There were other vaster emblems too, quite close. To the south, a little, the shoulders of the Colossi domed awfully above the flat expanse, and soon he passed the Ramesseum, the moon just entering the stupendous aisles. He saw the silvery shafts beneath the huge square pylons. On all sides lay the welter of prodigious ruins, steeped in a power and beauty that seemed borrowed from the scale of the immeasurable heavens. Egypt laid a great hand upon him, her cold wind brushed his cheeks. He was aware of awfulness, of splendour, of all the immensities. He was in Eternity; life was continuous throughout the ages; there was no death.…
He felt huge wings, and a hawk, disturbed by his passing, flapped silently away to another broken pillar just beyond. He seemed swept forward, the plaything of greater forces than he knew. There was no question of direction, of resistance: the Wave rushed on and he rushed with it. His normal simplicity disappeared in a complexity that bewildered him.

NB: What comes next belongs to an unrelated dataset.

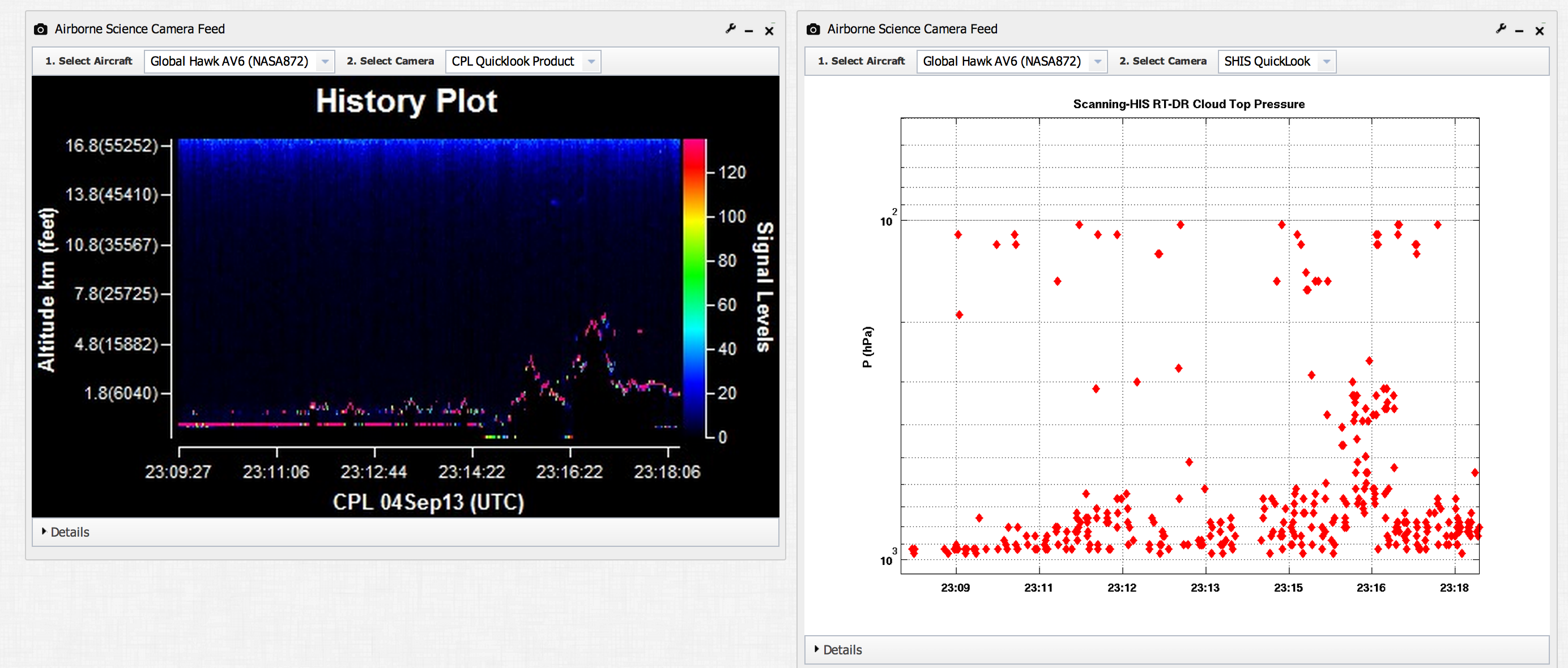Open wrench settings in left camera panel
Screen dimensions: 1568x668
coord(730,29)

Very clear, however, was one thing—courage; that courage due to abandonment of self. He would face whatever came. He needed it. It was inevitable. Yes—this time he would face it without shuffling or disaster.… For he recognised disaster—and was aware of blood.…
Questions asked themselves in long, long whispers, but found no answers. They emerged from that mothering background and returned into it again.… Sometimes he rode alone, but sometimes Lettice rode beside him: Tony joined them.… He felt them driven forward, all three together, obedient to the lift of the same rising wave, urged onwards towards a climax that was lost to sight, and yet familiar. He knew both joy and shrinking, a delicious welcome that it was going to happen, yet a dread of searing pain involved. A great fact lay everywhere about him in the night, but a fact he could not seize completely. All his faculties settled on it, but in vain—they settled on a fragment, while the rest lay free, beyond his reach. Pain, which was a pain at nothing, filled his heart; joy, which was joy without a reason, sang in him. The Wave rose higher, higher… the breath came with difficulty… the wind was icy… there was choking in his throat.…

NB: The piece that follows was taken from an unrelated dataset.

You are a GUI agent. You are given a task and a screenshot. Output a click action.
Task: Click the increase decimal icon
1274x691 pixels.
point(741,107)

He noticed the same high excitement in him he had experienced a few nights ago beneath the Karnak pylons—it ended later, he remembered, in the menace of an unutterable loneliness. This excitement was wild with an irresponsible hilarity that had no justification. He feltexalté. The wave, he swinging in the crest of it, was going to break, and he knew the awful thrill upon him before the dizzy, smothering plunge.
The complex of emotions made clear thought impossible. To put two and two together was beyond him. He felt the power that bore him along immensely greater than himself. And one of the smaller, self-asking questions issued from it: 'Was this whatshefelt? Was Tony also feeling this? Were all three of them being swept along towards an inevitable climax?' … This singular notion that none of them could help themselves passed into him.…

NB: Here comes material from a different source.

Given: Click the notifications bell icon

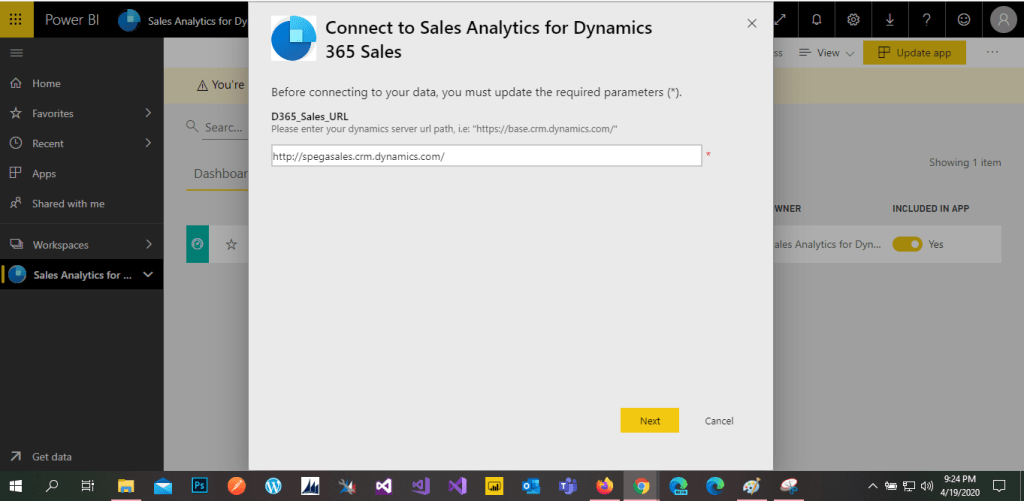Looking at the screenshot, I should (x=817, y=19).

And then he realised from the slower pace of the animal beneath him that the path was going uphill. He collected his thoughts and looked about him. The forbidding cliffs that guard the grim Valley of the Kings, the haunted Theban hills, stood up pale yellow against the stars. The big moon, no longer smoking in the earthbound haze, had risen into the clear dominion of the upper sky. And he saw the terraces and columns of the Deir El-Bahri Temple facing him at the level of his eyes.
Nothing bore clearer testimony to the half-unconscious method by which the drama developed itself, to the deliberate yet uncalculated attitude of the actors towards some inevitable fulfilment, than the little scene which Tom's surprise arrival then discovered. According to the mood of the beholder it could mean much or little, everything or nothing. It was so nicely contrived between concealment and disclosure, and, like much else that happened, seemed balanced exquisitely, if painfully, between guilt and innocence. The point of view of the onlooker could alone decide. At the same time it provided a perfect frame for another picture that later took the stage. The stage seemed set for it exactly. The later picture broke in and used it too. That is to say, two separate pictures, distinct yet interfused, occupied the stage at once.
For Tom, dismounting, and leaving his animal with the donkey-boys some hundred yards away, approached stealthily over the sand and came upon the picnic group before he knew it. He watched them a moment before he announced himself. The scene was some feet below him. He looked down.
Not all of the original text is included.